Friday, 30 March 2012


Although it’s a nice word to type, a good way to while away a few minutes acclimatising to the dimensions and touch of a new keyboard, it’s not exactly the one I want.  I have a blackbird in my garden who – there you are, if I wasn’t anthropomorphising the bird I’d have written ‘which’ – who is without doubt a person, not a thing.  I know this, because we have a relationship, which I won’t expand on but which has to do with my duties as to the stocking of the food table.  Soon, I’ll explain that it’s summer now and you and your lot are on your own, and he’ll understand.

No, this is about inanimate objects, and in particular their gender.  I’ve been telling everyone about my new computer, and today a friend asked me whether it was a he or a she.  I can’t think of the word for sexing a machine – can you? – and I haven’t turned it (him? her?) upside down yet, so I have no idea.  Nor have behavioural idiosyncrasies  had a chance to surface, thank goodness.  It’s it for now.

But, of course, it got me thinking about cars.  Come on, we all sex our cars, don’t we?  Just a few:

My blue XR2 Fiesta was obviously called Fiona.  She was like Lisbeth Salander.  Then came the Renault 19 16v.  Sleek, white, coy (she would hide her speedometer from her passenger).  Her name was Swift.  Felix came next – a bit brash, brave but insecure, Mondeosexual. 

My present car and I have no personal relationship.  We give each other orders or suggestions, which are followed, acknowledged or rejected, with mutual respect.  It’s efficiently functional.  Teutonic hermaphrodite.  But I do sometimes hanker after an 850cc side valve Morris Minor girl.

Tuesday, 27 March 2012


Did you see how quickly this post got there?  No, of course you didn’t, because you don’t know when it started on its journey.  But I do.  Quicker than the speed of the Enter key.  Well, I say that, and I’m speaking proleptically because I haven’t actually pressed Enter yet, but I’m confident.

Yes, the new computer is here!  The nice JL installation man arrived on time, eleven-thirty, computer under his arm.  His job being, basically, to hook me up to the network, transfer my files across, make sure everything worked and get me to sign here.  The file transfer is an interesting one, because there are many ways of doing this, the worst of which seems to be Microsoft’s own solution, easy transfer or something.  I’d done a full backup yesterday to my external drive, just in case, which took about ninety-five minutes.  When Amil suggested restoring this, I expressed mild concern.  “It’ll take ages, won’t it?”  It took twenty minutes, after which I felt things were going to be all right.
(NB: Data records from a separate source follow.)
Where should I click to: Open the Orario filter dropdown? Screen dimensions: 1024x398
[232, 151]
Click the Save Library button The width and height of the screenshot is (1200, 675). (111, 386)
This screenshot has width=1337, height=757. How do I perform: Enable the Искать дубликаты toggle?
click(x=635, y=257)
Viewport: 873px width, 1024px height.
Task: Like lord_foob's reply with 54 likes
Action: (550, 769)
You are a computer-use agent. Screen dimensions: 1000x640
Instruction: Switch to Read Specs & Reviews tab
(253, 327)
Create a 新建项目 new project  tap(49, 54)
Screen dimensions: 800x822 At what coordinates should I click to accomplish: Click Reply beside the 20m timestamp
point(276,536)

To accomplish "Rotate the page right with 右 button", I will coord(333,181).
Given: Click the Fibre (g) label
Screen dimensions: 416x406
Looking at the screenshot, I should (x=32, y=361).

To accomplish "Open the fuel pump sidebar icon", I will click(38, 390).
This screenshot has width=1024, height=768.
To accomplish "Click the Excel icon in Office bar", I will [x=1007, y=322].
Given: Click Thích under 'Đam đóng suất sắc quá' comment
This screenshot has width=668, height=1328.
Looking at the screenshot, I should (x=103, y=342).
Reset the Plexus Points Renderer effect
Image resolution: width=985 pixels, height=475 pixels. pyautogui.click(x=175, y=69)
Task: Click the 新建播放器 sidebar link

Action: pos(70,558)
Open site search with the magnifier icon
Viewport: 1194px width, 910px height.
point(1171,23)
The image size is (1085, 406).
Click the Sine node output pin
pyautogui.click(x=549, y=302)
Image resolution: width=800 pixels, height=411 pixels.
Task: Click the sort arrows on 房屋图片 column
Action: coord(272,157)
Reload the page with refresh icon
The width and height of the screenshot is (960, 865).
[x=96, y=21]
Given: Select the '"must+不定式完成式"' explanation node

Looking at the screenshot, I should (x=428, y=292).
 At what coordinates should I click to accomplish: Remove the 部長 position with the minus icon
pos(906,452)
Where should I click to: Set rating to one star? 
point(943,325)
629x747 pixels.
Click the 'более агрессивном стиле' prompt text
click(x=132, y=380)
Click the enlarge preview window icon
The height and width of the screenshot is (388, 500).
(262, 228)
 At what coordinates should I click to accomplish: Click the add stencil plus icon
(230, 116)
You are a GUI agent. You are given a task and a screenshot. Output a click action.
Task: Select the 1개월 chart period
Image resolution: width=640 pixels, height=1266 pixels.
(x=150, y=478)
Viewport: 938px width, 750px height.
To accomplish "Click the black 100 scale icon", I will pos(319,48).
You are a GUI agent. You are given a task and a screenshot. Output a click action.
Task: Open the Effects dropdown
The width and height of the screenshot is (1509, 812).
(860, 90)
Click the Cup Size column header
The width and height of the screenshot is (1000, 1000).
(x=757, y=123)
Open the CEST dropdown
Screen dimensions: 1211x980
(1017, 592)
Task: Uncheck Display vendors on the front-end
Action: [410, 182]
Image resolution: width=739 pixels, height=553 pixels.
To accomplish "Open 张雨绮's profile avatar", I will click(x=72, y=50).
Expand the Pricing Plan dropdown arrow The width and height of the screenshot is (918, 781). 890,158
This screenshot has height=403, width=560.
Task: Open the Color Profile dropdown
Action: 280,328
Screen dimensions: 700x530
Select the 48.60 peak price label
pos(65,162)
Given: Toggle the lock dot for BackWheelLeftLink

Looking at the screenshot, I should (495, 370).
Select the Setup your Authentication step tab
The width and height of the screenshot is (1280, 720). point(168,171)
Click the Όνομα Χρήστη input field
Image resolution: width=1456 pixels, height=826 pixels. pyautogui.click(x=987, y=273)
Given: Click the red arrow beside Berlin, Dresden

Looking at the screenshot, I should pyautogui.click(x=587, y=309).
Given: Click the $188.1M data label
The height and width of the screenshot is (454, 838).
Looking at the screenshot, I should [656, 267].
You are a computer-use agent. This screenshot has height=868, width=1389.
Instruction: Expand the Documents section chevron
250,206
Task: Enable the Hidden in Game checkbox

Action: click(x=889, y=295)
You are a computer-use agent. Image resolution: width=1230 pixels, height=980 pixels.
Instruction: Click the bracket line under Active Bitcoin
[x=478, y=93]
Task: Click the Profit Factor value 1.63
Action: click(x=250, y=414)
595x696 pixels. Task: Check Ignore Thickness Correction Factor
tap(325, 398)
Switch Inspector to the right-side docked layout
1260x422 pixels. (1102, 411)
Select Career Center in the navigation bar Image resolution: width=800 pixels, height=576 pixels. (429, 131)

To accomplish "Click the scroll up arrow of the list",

I’d made a list of some of the software on the old laptop, ignoring the things I have no idea what they do (is there a grammatical expression of that anywhere out there?).  He suggested I just load up what I know for sure I want (helped me to do so, over and above the call) and let the rest take care of itself.  Very good advice – I had 26 items on my list, and so far I’ve loaded four.  It’ll probably be weeks before number five surfaces.

Of course, I had to spend the afternoon playing ‘boy’s new toy’ – this is even better than a new Dinky – and discovered at about 4.30 that I’d completely forgotten to have any lunch.

Anyway, as I write, it appears that in future I’ll be able to faff around on the internet at least twice as much in the same amount of time (I’m not telling you!).  So far so good.  All I have to do now is spill some wine over it.

Saturday, 24 March 2012

Copse Racing

Bournemouth School, most of the fifties.  The school itself was a monolithic affair, red brick; but a monolith laid on its side, as it was only two storeys high but very wide, at least that’s how I remember it.  The older you were, the further to the right was your entrance: there were two playgrounds, the one on the left for juniors and the one on the right for seniors.  No boys were allowed in through the main, central entrance, which had a parliamentary aura about it.  That’s one of the many design flaws in grammar schools of that time, because ‘seniors’, who would be those boys of fifteen or over, didn’t need a playground, being more inclined to the library, to some kind of intensive sporting activity, or to the playground of Bournemouth School For Girls down below the fields.

Once I arrived, it took me probably a term to get the ropes; longer to take my sneaky control.  (I was good at that leading-from-behind thing, once I discovered it.)  My first trick was to be able to jump across the six-foot wide ramp down to the bike garage at its deepest point, ten feet, and grip on the other side; and then to be able to drop down the ten feet into the slope, by hanging on by my fingers and flexing my knees as I landed.  But that wasn’t enough.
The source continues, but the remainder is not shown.